LISTED ENTRIES:
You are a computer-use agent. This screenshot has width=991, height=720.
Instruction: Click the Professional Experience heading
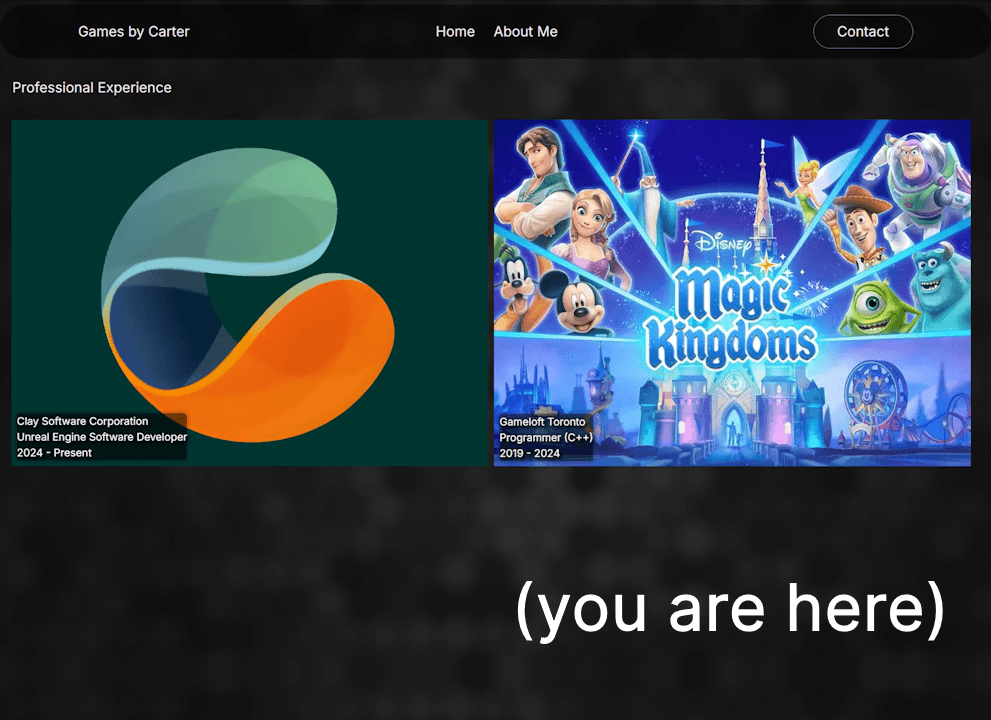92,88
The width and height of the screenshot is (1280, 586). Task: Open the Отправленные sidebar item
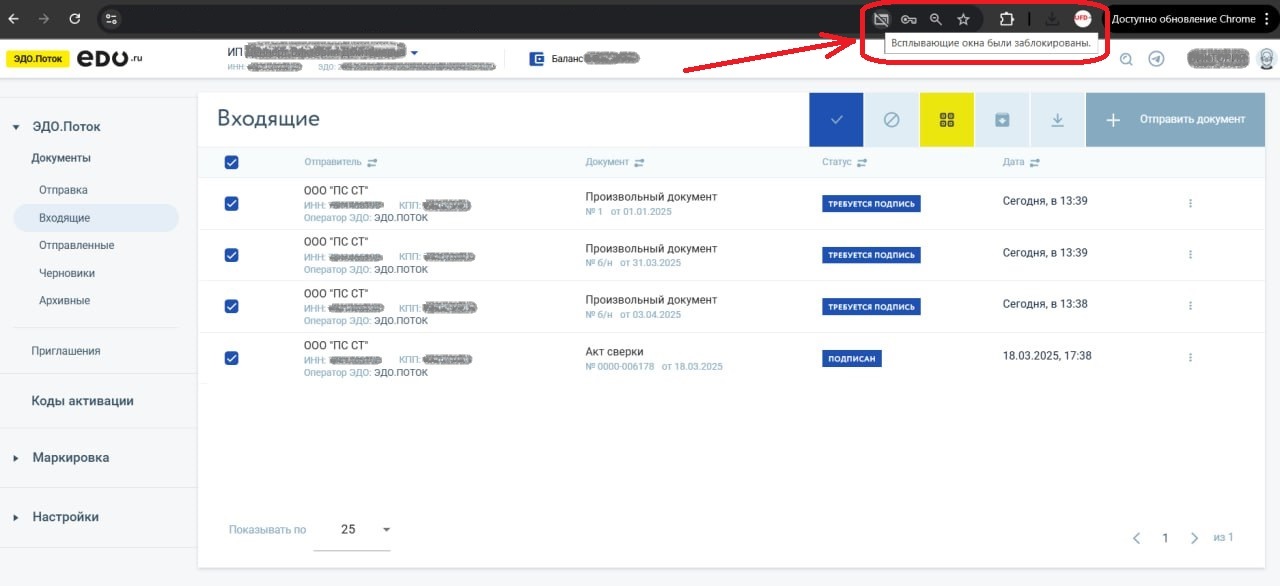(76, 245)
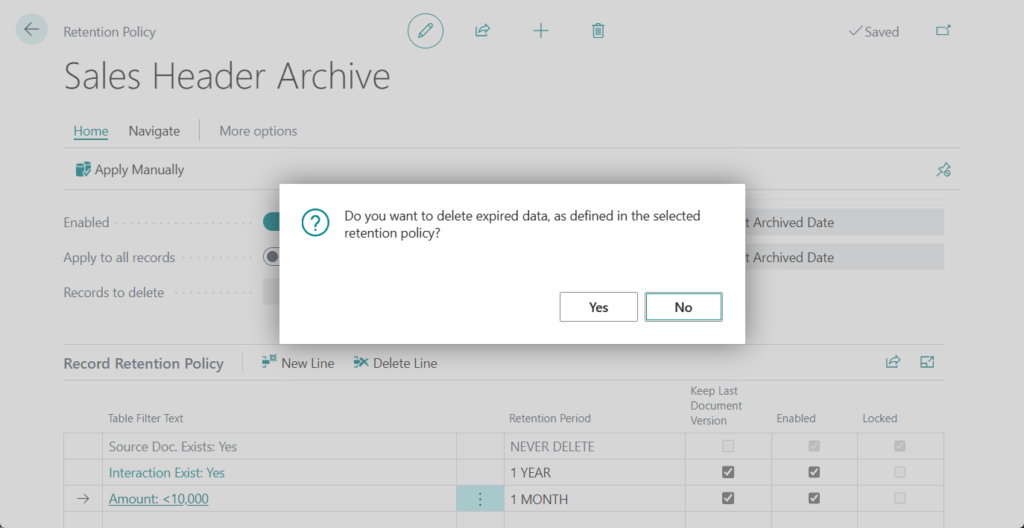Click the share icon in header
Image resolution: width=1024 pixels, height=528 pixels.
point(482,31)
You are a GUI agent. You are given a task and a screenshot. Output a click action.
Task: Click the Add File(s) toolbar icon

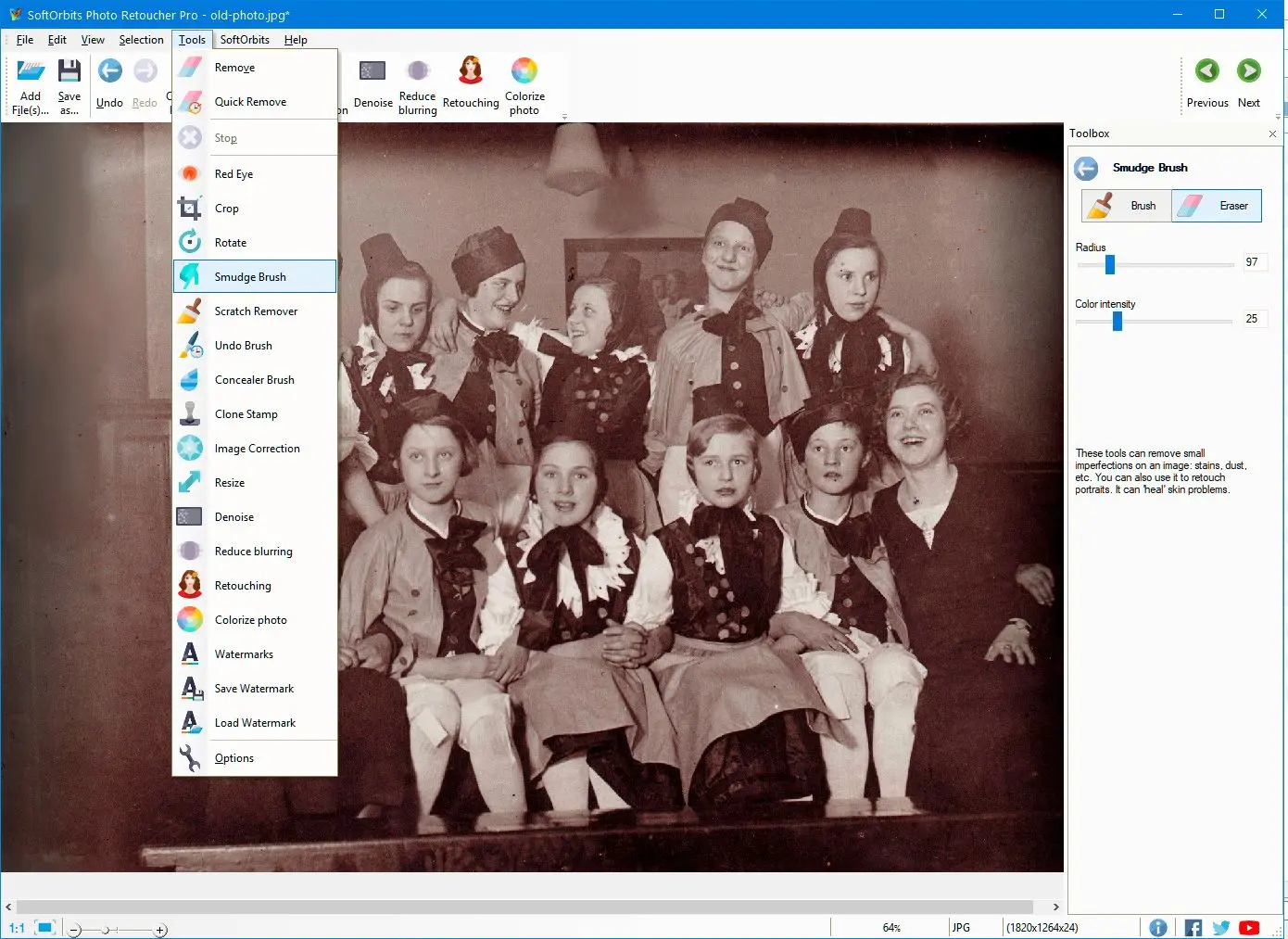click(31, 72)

WORK ORDER: The answer must consist of every line from the listing above that includes the word "agent".

ANSWER TO THIS PROBLEM:
You are a computer-use agent. This screenshot has width=991, height=720.
You are a GUI agent. You are given a task and a screenshot. Output a click action.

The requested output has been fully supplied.